**Problem description**
Determine which lines of the records include the word "Accept", and copy them.

● ● ● ●

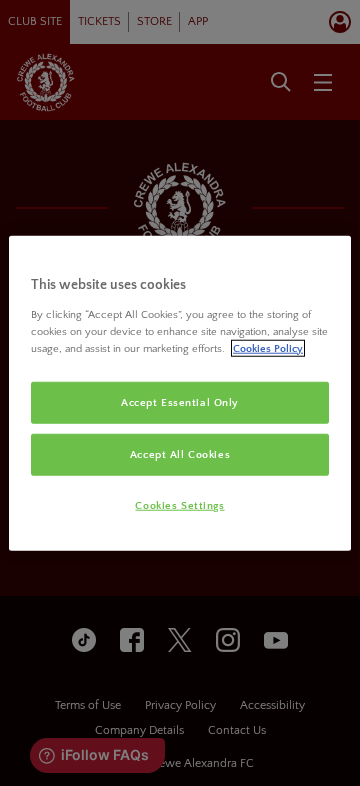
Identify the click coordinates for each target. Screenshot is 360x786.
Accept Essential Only (180, 402)
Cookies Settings (179, 504)
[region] (180, 393)
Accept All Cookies (180, 453)
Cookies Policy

● ● ● ●

**The answer**
Accept Essential Only (180, 402)
Accept All Cookies (180, 453)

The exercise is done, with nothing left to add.